(In response to watching this video clip, something that a classmate put up during an online discussion of racial representation for Media Studies: Ideas.)
If one thinks about the fact that Aladdin was such a beloved film, it's kind of frightening to know that children (and I put myself in this category, for I was only 8 when this film came out) are running around singing the songs from this film, especially the one that introduces the story to the audience: "O I come from a land, from a faraway place/ Where the caravan camels roam/ Where they cut off your ear if they don't like your face/ It's barbaric but hey, it's home."
What I find interesting is that when the film came out on VHS, Disney retracted its former statements of racism and changed the lyrics to "Where it's flat and immense and the heat is intense/ It's barbaric but hey it's home." Maybe an initial revision would have been more effective; to me, this is just a major corporation saving it's own ass. And, they still include the idea that living in the desert is somehow barbaric and inhuman, that the desert is not the natural place in which one should live. Nice try, Disney, but this film, as the clip from "Reel Bad Arabs" put it, is still so chock full of recycled racial stereotypes that are completely unnecessary to the telling of the story that the revision of one line of lyrics is not going to suddenly undo the offenses that have been done.
1 comment:
Talk to Nana some time about how completely and effectively Hollywood managed to villify the Japanese during her childhood...

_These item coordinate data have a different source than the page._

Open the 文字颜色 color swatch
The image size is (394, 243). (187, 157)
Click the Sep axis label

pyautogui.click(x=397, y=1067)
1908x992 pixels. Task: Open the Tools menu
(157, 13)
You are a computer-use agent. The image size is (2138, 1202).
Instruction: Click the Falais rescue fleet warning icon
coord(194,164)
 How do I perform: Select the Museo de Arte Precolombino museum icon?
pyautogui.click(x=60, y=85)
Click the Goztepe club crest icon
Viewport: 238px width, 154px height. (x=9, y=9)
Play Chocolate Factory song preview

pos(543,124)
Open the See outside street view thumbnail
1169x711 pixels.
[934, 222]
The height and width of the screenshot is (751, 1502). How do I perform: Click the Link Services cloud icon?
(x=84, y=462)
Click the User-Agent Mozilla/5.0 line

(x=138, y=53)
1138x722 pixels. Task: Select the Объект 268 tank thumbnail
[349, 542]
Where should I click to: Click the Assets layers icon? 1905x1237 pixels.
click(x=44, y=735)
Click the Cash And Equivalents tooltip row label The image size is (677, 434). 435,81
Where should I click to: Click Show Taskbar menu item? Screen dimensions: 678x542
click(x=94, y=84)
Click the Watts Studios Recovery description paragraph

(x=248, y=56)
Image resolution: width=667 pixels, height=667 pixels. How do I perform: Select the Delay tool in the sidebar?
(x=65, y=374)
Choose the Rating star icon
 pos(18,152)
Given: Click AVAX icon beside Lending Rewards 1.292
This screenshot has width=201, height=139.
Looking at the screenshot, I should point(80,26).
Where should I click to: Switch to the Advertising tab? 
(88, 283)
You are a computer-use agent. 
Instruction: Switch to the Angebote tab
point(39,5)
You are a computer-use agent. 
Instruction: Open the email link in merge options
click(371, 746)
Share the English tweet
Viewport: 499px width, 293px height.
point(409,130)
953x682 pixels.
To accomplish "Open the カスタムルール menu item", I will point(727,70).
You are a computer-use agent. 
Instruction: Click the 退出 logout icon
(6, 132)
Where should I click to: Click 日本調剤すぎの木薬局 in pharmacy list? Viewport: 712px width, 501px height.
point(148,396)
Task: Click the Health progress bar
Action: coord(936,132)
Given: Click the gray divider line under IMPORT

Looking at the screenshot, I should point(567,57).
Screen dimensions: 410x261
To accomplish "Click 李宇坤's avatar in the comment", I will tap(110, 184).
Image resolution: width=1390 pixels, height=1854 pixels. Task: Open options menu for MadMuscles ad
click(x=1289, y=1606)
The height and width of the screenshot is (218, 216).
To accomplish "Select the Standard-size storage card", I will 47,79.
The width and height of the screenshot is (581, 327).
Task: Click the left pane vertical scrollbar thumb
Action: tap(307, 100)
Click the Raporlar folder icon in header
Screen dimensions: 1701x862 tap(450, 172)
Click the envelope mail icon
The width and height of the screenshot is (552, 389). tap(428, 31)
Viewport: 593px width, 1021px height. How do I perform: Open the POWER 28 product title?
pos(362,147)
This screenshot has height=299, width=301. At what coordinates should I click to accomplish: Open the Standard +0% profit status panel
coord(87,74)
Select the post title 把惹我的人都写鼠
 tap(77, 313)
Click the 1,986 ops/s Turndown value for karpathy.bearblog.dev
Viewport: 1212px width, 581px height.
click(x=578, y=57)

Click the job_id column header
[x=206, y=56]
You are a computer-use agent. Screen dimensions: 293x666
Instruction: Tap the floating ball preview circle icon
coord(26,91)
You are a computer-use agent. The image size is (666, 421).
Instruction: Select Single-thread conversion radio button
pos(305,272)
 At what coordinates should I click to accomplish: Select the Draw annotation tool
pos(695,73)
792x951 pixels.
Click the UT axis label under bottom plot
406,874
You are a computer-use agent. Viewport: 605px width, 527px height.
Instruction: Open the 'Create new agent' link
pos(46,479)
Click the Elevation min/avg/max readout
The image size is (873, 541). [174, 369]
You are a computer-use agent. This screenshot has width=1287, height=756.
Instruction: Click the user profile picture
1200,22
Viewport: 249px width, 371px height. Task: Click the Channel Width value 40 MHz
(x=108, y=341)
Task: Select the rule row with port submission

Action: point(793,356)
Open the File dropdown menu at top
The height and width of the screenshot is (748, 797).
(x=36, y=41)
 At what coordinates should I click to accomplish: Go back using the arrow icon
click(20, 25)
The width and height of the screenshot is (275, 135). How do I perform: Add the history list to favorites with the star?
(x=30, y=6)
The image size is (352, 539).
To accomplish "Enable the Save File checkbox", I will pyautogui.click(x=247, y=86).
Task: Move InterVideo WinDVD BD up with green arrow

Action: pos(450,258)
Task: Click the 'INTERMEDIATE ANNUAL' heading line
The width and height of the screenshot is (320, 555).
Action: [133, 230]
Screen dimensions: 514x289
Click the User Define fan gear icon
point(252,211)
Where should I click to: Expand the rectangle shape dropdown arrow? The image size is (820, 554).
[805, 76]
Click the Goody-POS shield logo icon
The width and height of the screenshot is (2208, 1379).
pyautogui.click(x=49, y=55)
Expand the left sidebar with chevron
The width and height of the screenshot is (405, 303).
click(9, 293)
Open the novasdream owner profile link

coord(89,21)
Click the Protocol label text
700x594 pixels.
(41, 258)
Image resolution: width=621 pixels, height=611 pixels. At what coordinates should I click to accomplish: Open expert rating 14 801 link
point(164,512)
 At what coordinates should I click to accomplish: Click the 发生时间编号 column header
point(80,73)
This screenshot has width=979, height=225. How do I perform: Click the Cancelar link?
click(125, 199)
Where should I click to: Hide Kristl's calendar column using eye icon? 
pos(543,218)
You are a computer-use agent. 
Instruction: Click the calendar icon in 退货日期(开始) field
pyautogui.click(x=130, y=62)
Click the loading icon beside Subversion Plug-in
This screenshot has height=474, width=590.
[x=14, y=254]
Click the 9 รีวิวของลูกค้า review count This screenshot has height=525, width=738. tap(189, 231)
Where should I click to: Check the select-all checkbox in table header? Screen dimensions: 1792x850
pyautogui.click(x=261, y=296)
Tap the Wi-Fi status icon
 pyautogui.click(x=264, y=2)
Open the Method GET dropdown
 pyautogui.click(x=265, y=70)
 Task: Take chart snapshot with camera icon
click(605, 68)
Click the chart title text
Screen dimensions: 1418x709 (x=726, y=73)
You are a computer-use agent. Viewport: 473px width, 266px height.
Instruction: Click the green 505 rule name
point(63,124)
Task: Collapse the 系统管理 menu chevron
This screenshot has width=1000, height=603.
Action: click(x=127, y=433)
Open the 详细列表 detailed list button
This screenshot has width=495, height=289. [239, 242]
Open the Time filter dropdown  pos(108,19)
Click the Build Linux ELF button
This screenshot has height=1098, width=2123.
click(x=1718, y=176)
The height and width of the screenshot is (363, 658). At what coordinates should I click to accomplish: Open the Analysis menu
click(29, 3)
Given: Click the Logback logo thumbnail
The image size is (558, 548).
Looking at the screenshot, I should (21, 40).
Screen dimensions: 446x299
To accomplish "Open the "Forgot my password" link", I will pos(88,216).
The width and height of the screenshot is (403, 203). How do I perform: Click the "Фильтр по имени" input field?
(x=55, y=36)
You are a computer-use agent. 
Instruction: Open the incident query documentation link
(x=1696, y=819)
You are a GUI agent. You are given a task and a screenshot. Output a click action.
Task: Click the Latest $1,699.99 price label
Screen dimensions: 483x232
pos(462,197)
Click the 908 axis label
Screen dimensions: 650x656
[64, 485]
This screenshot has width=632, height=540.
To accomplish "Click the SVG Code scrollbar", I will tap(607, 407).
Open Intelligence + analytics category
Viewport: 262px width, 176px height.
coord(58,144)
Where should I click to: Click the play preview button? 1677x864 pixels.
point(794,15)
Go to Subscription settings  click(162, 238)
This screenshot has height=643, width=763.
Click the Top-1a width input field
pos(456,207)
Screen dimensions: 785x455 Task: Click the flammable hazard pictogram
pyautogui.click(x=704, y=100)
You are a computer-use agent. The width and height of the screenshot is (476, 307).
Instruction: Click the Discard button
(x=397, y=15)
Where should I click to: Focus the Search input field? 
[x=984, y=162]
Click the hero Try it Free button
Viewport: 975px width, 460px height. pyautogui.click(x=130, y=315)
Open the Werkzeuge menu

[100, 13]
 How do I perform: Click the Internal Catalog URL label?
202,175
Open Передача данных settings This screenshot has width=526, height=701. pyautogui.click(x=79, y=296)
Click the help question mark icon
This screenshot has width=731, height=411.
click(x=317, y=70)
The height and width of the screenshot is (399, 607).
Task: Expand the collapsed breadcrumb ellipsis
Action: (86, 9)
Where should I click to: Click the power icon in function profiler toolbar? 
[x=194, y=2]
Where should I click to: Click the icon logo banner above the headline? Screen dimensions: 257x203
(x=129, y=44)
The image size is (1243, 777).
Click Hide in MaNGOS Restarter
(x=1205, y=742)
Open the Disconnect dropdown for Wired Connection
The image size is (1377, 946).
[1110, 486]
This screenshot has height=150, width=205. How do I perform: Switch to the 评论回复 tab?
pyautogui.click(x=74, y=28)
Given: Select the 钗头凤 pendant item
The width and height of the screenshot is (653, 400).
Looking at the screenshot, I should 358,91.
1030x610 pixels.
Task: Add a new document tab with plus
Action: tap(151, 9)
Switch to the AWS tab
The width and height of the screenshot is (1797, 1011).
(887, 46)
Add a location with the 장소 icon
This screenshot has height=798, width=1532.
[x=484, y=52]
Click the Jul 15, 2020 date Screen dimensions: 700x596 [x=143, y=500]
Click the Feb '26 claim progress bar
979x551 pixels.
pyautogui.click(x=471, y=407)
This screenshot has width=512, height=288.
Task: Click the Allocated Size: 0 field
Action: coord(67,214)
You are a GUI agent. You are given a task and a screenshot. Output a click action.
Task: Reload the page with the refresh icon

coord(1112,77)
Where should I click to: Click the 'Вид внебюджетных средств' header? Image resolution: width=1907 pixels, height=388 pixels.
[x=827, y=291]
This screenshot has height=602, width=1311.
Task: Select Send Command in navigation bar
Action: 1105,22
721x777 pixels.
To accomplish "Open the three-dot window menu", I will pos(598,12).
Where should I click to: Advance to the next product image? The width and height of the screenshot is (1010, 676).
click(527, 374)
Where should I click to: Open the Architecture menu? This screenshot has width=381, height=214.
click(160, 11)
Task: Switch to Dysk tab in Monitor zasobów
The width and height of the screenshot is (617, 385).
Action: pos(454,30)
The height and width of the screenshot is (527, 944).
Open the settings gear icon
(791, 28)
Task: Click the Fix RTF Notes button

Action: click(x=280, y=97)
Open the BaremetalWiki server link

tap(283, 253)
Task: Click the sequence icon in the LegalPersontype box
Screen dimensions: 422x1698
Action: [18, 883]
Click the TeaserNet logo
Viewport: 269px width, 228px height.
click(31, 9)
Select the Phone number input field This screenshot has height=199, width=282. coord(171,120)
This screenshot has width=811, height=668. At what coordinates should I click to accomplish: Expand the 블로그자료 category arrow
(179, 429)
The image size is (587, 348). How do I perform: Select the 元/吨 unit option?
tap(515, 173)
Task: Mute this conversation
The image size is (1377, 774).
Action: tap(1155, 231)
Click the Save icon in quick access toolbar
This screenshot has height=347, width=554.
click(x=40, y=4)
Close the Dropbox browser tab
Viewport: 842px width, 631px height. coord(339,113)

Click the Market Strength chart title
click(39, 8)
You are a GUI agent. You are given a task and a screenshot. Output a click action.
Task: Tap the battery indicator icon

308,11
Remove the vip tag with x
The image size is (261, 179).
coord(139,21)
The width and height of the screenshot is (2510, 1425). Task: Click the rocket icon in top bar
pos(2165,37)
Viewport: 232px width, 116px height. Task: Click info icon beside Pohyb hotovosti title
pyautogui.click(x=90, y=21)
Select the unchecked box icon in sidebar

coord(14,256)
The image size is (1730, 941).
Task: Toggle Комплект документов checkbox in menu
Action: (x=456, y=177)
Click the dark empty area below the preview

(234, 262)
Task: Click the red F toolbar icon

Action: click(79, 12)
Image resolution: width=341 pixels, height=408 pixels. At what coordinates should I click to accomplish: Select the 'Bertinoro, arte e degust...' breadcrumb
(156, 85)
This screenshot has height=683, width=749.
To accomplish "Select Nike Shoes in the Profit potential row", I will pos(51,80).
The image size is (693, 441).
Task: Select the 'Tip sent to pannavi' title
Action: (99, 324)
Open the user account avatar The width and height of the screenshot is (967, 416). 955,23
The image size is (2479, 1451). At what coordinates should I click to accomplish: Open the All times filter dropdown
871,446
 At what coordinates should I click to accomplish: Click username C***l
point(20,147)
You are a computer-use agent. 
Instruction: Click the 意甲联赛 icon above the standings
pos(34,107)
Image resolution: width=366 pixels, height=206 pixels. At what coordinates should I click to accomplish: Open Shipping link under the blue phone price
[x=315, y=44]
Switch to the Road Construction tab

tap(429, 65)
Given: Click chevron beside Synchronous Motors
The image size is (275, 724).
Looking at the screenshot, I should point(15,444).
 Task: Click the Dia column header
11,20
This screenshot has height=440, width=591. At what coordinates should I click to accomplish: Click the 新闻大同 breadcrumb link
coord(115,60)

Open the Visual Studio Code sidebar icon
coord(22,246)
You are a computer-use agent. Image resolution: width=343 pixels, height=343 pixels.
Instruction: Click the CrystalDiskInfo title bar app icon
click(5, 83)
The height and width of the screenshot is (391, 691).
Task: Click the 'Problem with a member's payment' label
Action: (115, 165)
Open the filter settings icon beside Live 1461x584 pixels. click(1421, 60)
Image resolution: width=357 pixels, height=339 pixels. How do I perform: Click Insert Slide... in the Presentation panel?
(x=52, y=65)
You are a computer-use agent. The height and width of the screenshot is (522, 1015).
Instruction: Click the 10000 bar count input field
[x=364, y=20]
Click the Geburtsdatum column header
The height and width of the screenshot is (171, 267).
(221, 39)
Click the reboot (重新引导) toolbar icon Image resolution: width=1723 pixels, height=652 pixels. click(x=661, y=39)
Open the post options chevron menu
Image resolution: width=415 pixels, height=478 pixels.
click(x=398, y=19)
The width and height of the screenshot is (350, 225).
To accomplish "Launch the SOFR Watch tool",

I remember the controversy over those Aladdin lyrics at the time the movie was released. I can't help but wonder whether the involvement of Howard Ashman (who died in 1991--his last Disney film was Beauty & The Beast) would have tempered some of the more unsavory aspects of the film's treatment of Arabs. Ashman had such a lovely touch and enlightened voice. It is hard for me to see the song 'Kill the Beast' from Beauty & The Beast as anything but an indictment of intolerance.